Uncertainty-aware deep learning in healthcare: A scoping review

PLOS Digit Health. 2022;1(8):e0000085. doi: 10.1371/journal.pdig.0000085. Epub 2022 Aug 10.


Mistrust is a major barrier to implementing deep learning in healthcare settings. Entrustment could be earned by conveying model certainty, or the probability that a given model output is accurate, but the use of uncertainty estimation for deep learning entrustment is largely unexplored, and there is no consensus regarding optimal methods for quantifying uncertainty. Our purpose is to critically evaluate methods for quantifying uncertainty in deep learning for healthcare applications and propose a conceptual framework for specifying certainty of deep learning predictions.
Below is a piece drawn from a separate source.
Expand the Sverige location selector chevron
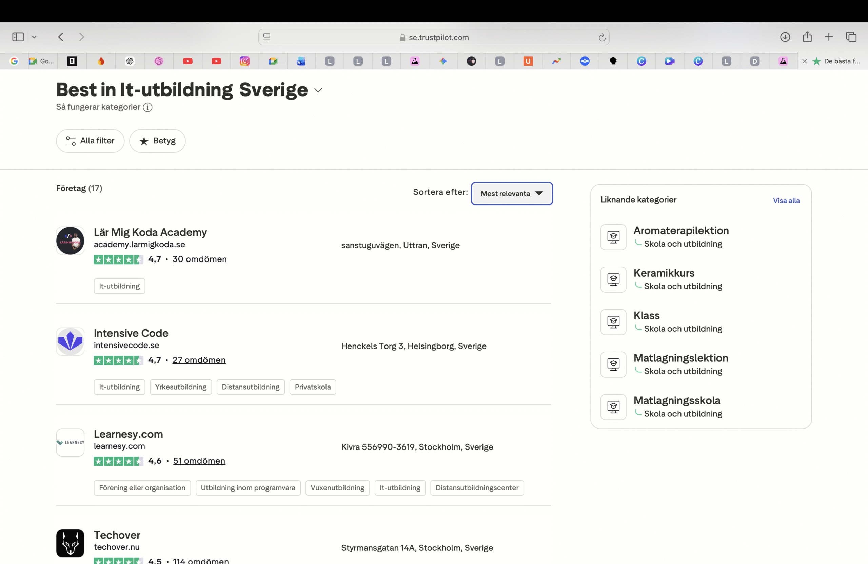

We searched Embase, MEDLINE, and PubMed databases for articles relevant to study objectives, complying with PRISMA guidelines, rated study quality using validated tools, and extracted data according to modified CHARMS criteria. Among 30 included studies, 24 described medical imaging applications. All imaging model architectures used convolutional neural networks or a variation thereof. The predominant method for quantifying uncertainty was Monte Carlo dropout, producing predictions from multiple networks for which different neurons have dropped out and measuring variance across the distribution of resulting predictions. Conformal prediction offered similar strong performance in estimating uncertainty, along with ease of interpretation and application not only to deep learning but also to other machine learning approaches. Among the six articles describing non-imaging applications, model architectures and uncertainty estimation methods were heterogeneous, but predictive performance was generally strong, and uncertainty estimation was effective in comparing modeling methods. Overall, the use of model learning curves to quantify epistemic uncertainty (attributable to model parameters) was sparse. Heterogeneity in reporting methods precluded the performance of a meta-analysis. Uncertainty estimation methods have the potential to identify rare but important misclassifications made by deep learning models and compare modeling methods, which could build patient and clinician trust in deep learning applications in healthcare. Efficient maturation of this field will require standardized guidelines for reporting performance and uncertainty metrics.